21 years of existence has made Anuradha realise that she was born to ‘create’. She is taking baby steps towards a form of journalism, which is more than just peddling news. Enquiring into the co-dependency between the photographer and the photographed fascinates her. She strongly believes that the quality of empathy must exist between a photographer and her subjects. Studying at St Anthony's College Shillong has provided Anuradha with many opportunities to test herself and push boundaries while working with issues that influence society and herself as a human being.
This picture was taken while Janaobi Duarah (38) was preparing her special pork sticks as she sang O bohag’r bota to welcome the Assamese new year (Rongali Bihu) 2020.

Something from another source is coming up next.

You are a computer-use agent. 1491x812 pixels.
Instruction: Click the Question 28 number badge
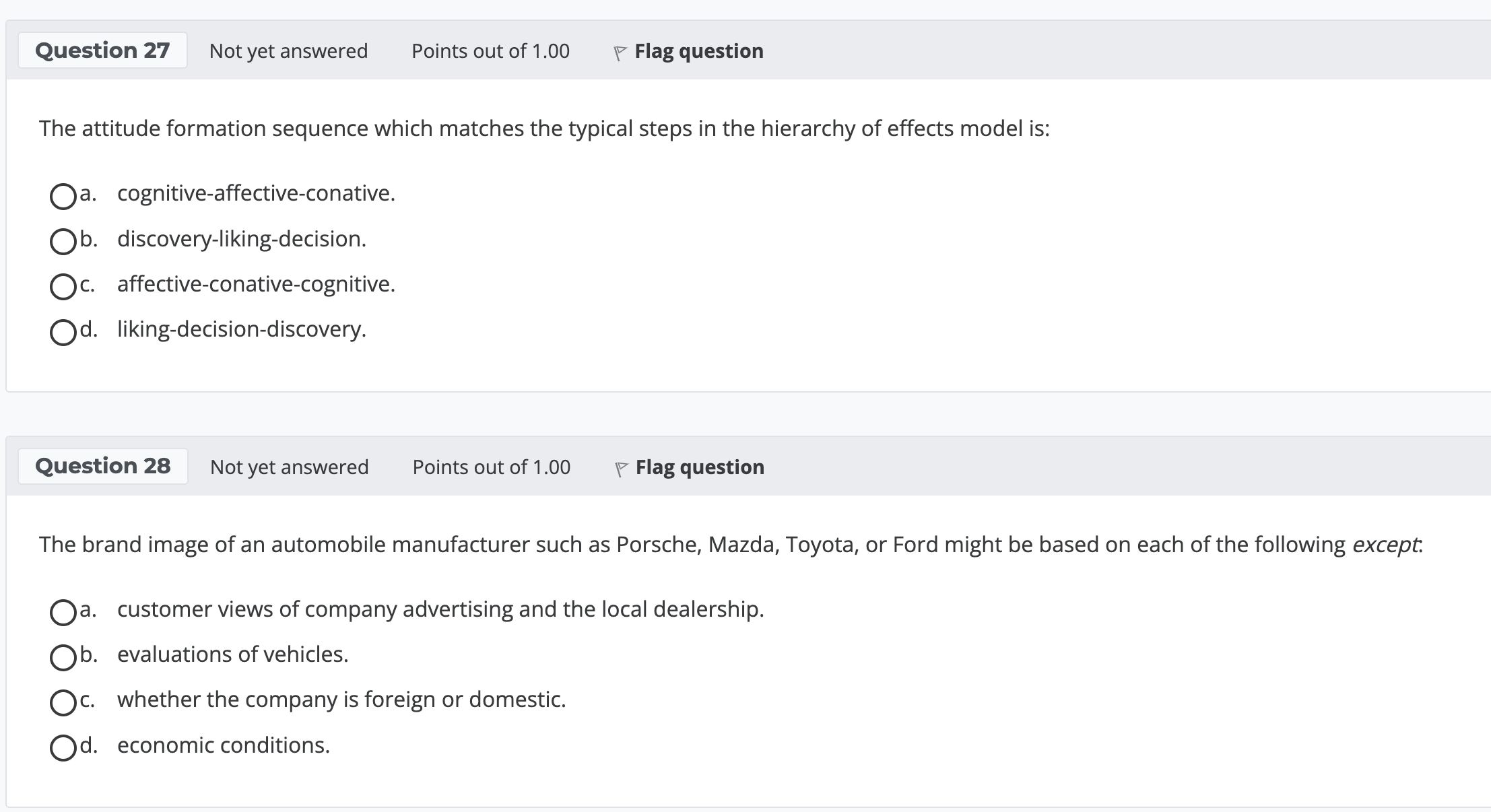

During Bihu, I’d gone to a nearby village to deliver sanitizers and masks and there I met with Janaobi, who graciously invited us for lunch. When I asked her how she’s dealing with the lockdown, she replied, "I'm an unpaid worker (laughs). Lockdown or no lockdown, I’ve to wake up at 4 am every day. Before this, my house used to be free by 10 am as my husband left for work and my three children left for school. Now, the house feels too crowded and at times I go out for evening walks to be on my own. Not that I don't love them but over the years I’ve gotten used to solitude. I need some personal time to function properly."
Women of the house are hardly ever acknowledged for the services they provide, especially in the kitchen which is one of the most overlooked section of a house until hunger strikes. Almost all women function with clockwork mechanism to keep the house running day in and day out, all without any earned income, let alone recognition.